Schreiben in der Natur

Ich sitze mal wieder vorm PC, drinnen in meinem Zimmer, wie so oft in diesen Tagen. Wobei man auch ehrlich zu sich selbst sein muss, dass dieser Umstand nicht unbedingt nur diesen Tagen zuzuschreiben ist. Ein Blick durch das geöffnete Fenster zeigt mir, wie schön das Wetter draußen ist und ich beschließe kurzerhand mich mit meinem Laptop nach draußen zu setzen. Warum nicht an der frischen Luft auf der Terrasse sitzen? Vielleicht steigert das ja sogar die Produktivität und ich arbeite mal sinnvoll am PC, anstatt nur zu surfen, zu chatten und zu zocken.

 

Nun, ich sitze also draußen, die Sonne scheint mir auf den Arm und ich genieße für eine Weile die Stille und den Blick auf den heimischen Garten und für einen Moment scheint alles perfekt zu sein. Ich wohne in einem ruhigen, kleinen Ort mit etwa 8.000 Einwohnern, aber am Rand der Siedlung in einem Wohngebiet, etwas fernab wie es scheint.
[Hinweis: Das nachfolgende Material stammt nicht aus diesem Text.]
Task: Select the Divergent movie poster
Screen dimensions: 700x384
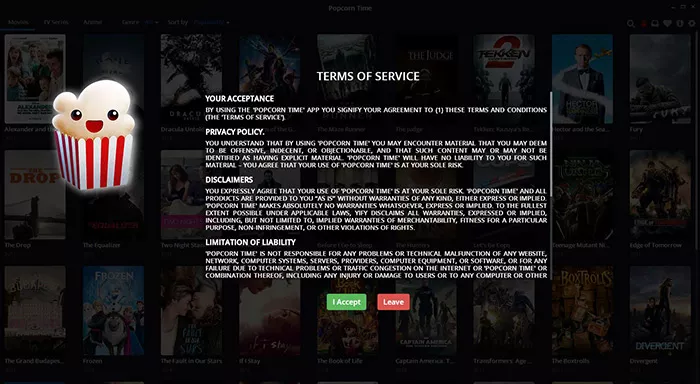Action: 660,311
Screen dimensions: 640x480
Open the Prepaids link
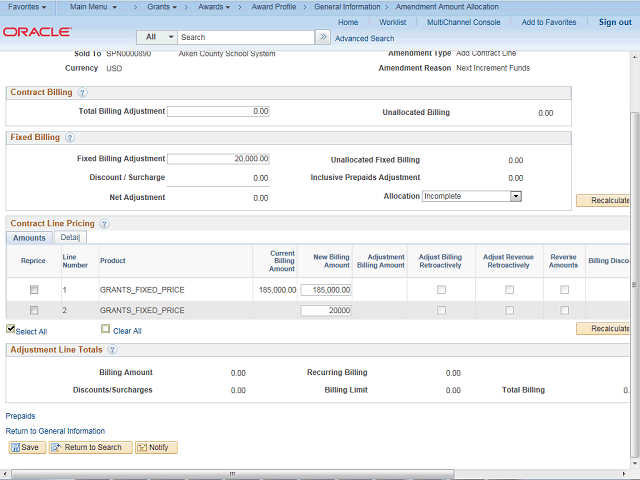20,415
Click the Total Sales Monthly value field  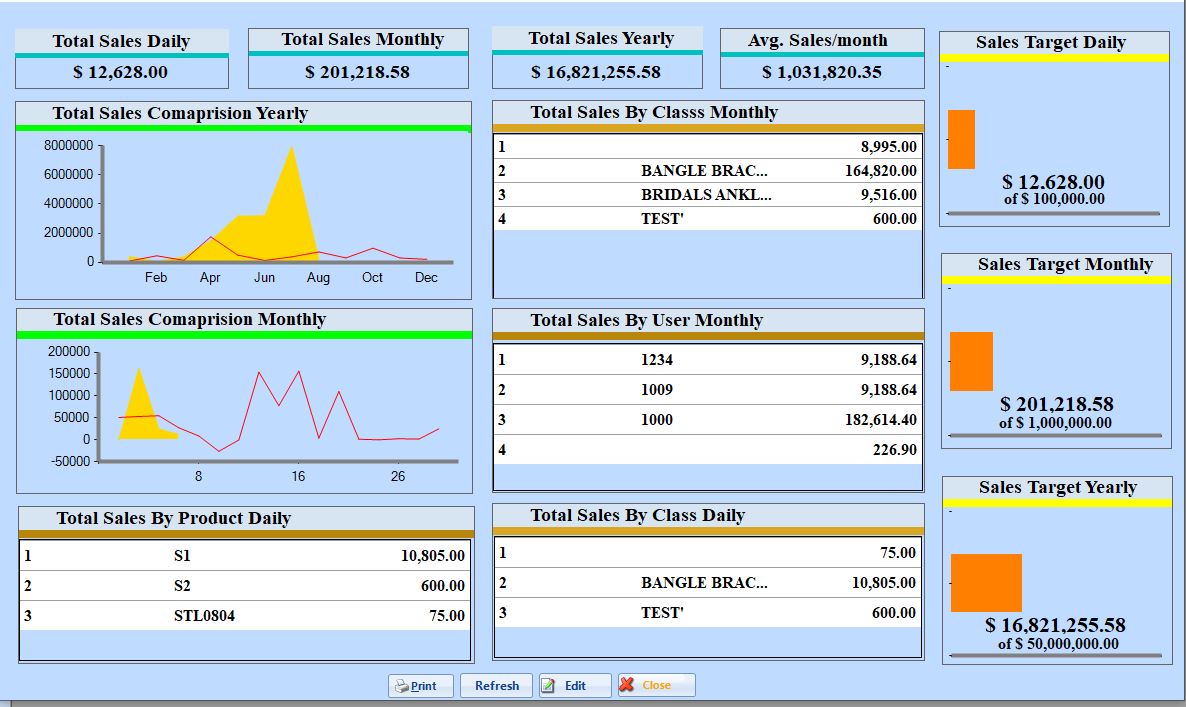click(357, 73)
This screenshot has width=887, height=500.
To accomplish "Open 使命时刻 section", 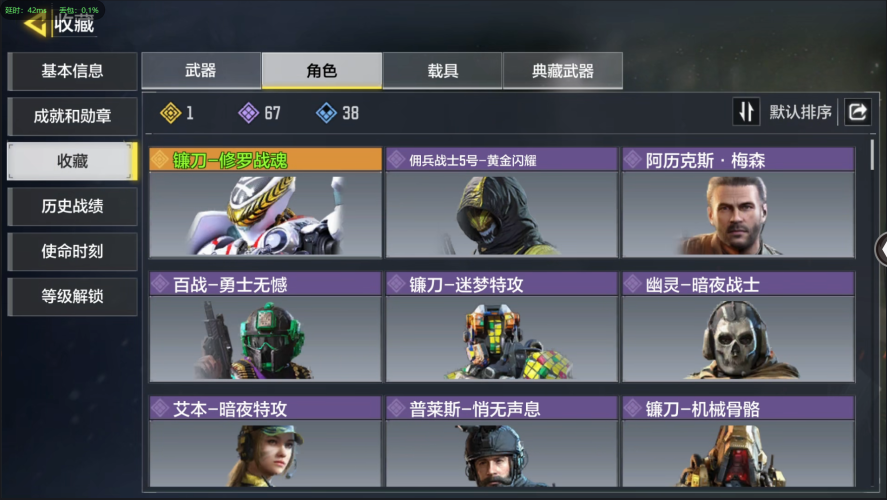I will pyautogui.click(x=72, y=252).
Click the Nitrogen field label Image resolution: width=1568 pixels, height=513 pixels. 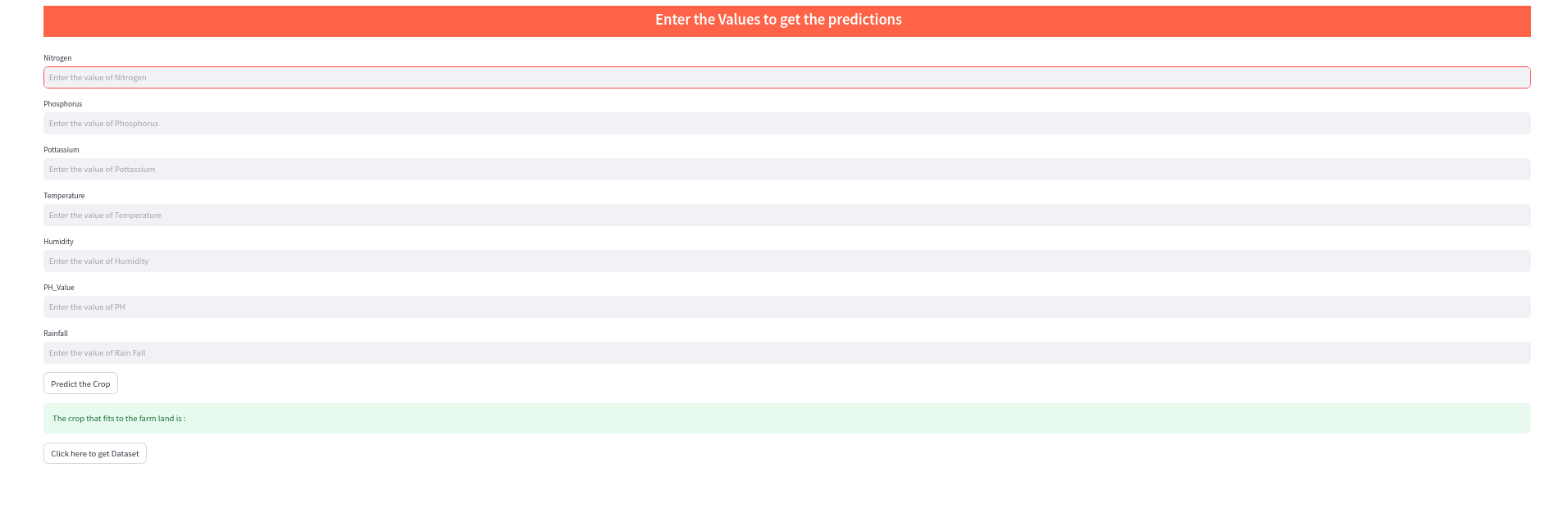pyautogui.click(x=57, y=58)
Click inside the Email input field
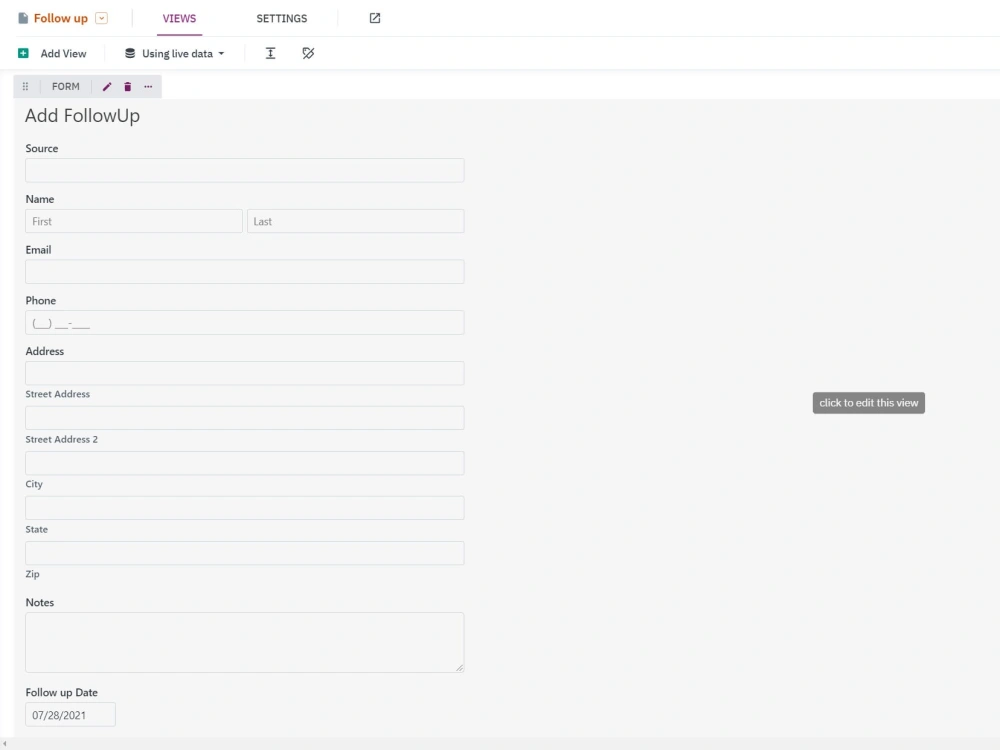 (244, 271)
Ich höre Vogelzwitschern, eine Libelle schwebt vor meiner Nase herum, der sanfte Wind bringt die Bäume und Büsche im Garten ein wenig zum Rascheln. Doch wenn ich meine Ohren spitze und genauer hinhöre, fallen mir nach und nach mehr Störfaktoren auf, die mein Zusammensein mit der Natur im Garten unterbrechen. Ich höre die sich senkende Bahnschranke am eine Straße weiter gelegenen Bahnhof, die fernen Kirchenglocken, die die Mittagszeit verkünden, den Zug, der über die Gleise rauscht, ein Auto welches die Straße hinter dem Garten entlangfährt, die Nachbarn, die lautstark in ihrem Garten reden, einen Helikopter, der über den Dächern der Nachbarschaft hinwegfliegt und schließlich Sirenen, die von der weit entfernten Bundesstraße bis zu mir tönen. So viele menschliche Störeinflüsse, die mein Alleinsein mit der Natur unmöglich machen. Doch hätte ich über all das noch hinwegsehen können, wenn nicht der Nachbar gegenüber just in diesem Augenblick lautstark seinen Rasenmäher angeworfen hätte.

 

In jenem Moment beschließe ich einen Spaziergang zu machen, um nur einen Moment gänzlich allein zu sein mit der Natur, ohne irgendeinen menschlichen Einfluss zu hören, zu sehen oder auf sonstige Weise zu spüren zu bekommen. Ob das überhaupt möglich ist, frage ich mich. Mit Sicherheit gelingt das in der afrikanischen Savanne oder tief im Amazonas-Regenwald oder im australischen Outback. Doch hier zu Hause in Deutschland mit einem Spaziergang von meinem Wohnort aus?

 

Meine einzige Chance, das mit einem kurzen Spaziergang zu erreichen, ist der nahegelegene Wald. Ich laufe also am Gehweg die Straße in Richtung des Ortsausgangs entlang und verlasse meinen Wohnort. Ich muss ein Stückchen bergauf laufen und erreiche schließlich den Wald. Im Schatten der Bäume wird es ein wenig kühler, doch das kommt mir nach dem schweißtreibenden Aufstieg entgegen. Ich komme an eine Hütte mit einem Parkplatz davor. Keine Menschen anwesend, aber trotzdem von Menschen gemacht, und so beschließe ich weiterzugehen, bis mir sämtliche, menschliche Einflüsse fern sind. Auf meinem Weg sehe ich gestapelte Baumstämme am Wegrand liegen, wieder vom Menschen gemacht. Ich laufe also weiter und sehe einen Jägerstand. Ich laufe weiter, bis mir ein anderer Spaziergänger entgegenkommt. Ich laufe immer weiter den Weg entlang und habe scheinbar alles vom Menschen Geschaffene hinter mir gelassen. Ich höre nur noch die leichte Brise in den Bäumen und das Zwitschern von Vögeln. Doch dann fällt mir ein weiteres, störendes Geräusch auf – das Knirschen des Kiesweges unter meinen Füßen, auch von Menschen angelegt. Ich seufze innerlich und biege nach links ab und laufe durchs Gestrüpp, durch Äste und Baumwurzeln, bis ich mitten im Wald stehe. Vor mir sitzen ein paar Vögel auf einem umgefallenen Baumstamm und als sie erschreckt vom Knacken den Astes unter meinen Füßen wegfliegen, erkenne ich den letzten Störfaktor hier in der Natur: mich selbst.